Abstract

Osteogenesis imperfecta (OI) refers to a group of genetic disorders with the typical clinical presentation of increased bone fragility. More than 90% of OI cases have an underlying genetic mutation in the collagen genes COL1A1 or COL1A2. However, there are now 22 different recognized OI subtypes based on the underlying gene implicated. OI type VI is caused by pathogenic variants in the serine proteinase inhibitor clade F (SERPINF1) gene. In this case study, the patient was a 4-year-old female, born in a consanguineous family, with a history of delayed gross motor milestones and recurrent fractures after trivial trauma since the age of 8 months. The results of skeletal surveys and bone scans indicated that the patient suffered from OI. To confirm the diagnosis, we performed a next-generation sequencing (NGS) analysis of genes implicated in OI using the TruSight One NGS Panel. Bioinformatics analysis showed the presence of a rare pathogenic variant in exon 7 of the SERPINF1 gene in a homozygous state (NM_002615.5:c.907C>T; NP_002606.3:p.Arg303Ter; ClinVar submission ID: SUB10491966). The variant results in the termination of the polypeptide chain at position 303. Targeted capillary sequencing confirmed the presence of this variant in a homozygous state in the patient and in heterozygous state for both parents. Additionally, the patient’s younger sibling, aged 10 months, harbored the variant in a homozygous state.
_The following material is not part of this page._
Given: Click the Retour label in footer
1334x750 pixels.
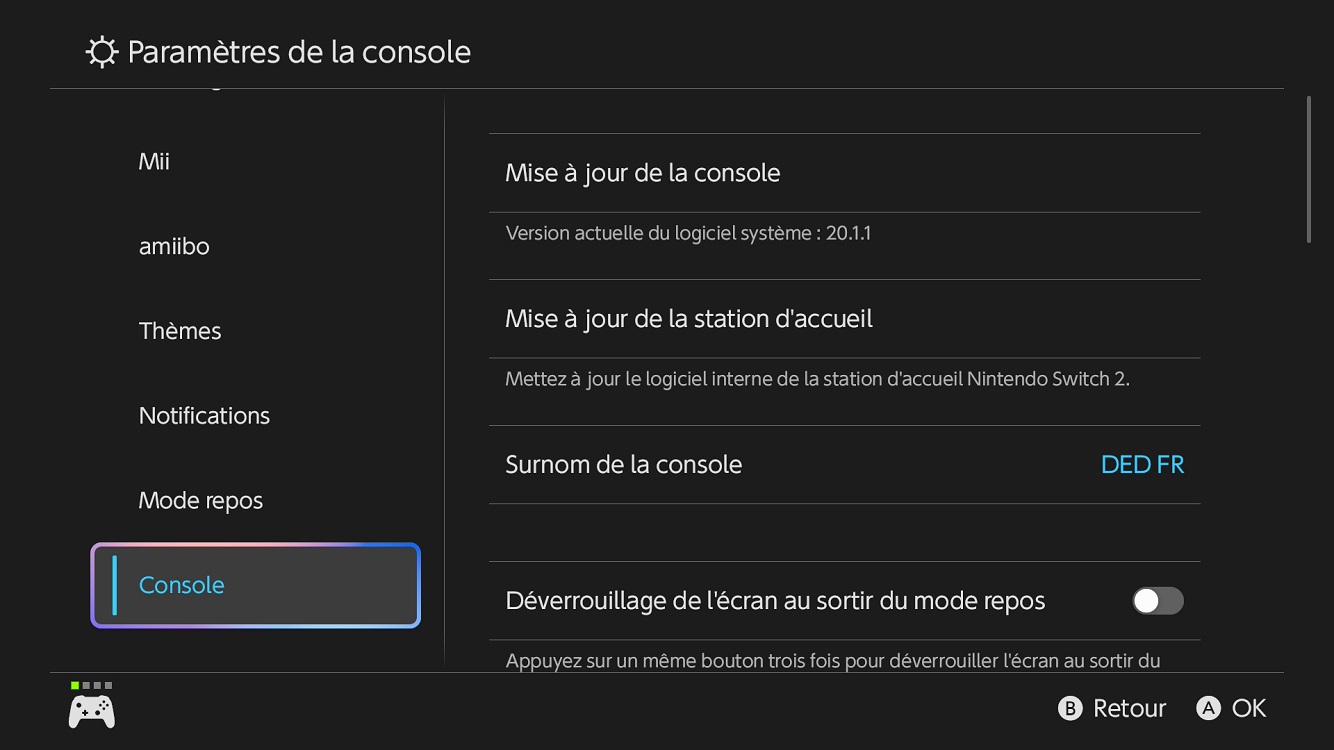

The sibling started bisphosphonate therapy and did not suffer any fractures in over 2 years after initiating the therapy. The etiological genetic diagnosis helped provide genetic counseling to the family. This highlights the utility of NGS for the confirmation of a clinical analysis in cases where alterations in multiple genes can result in similar clinical presentation.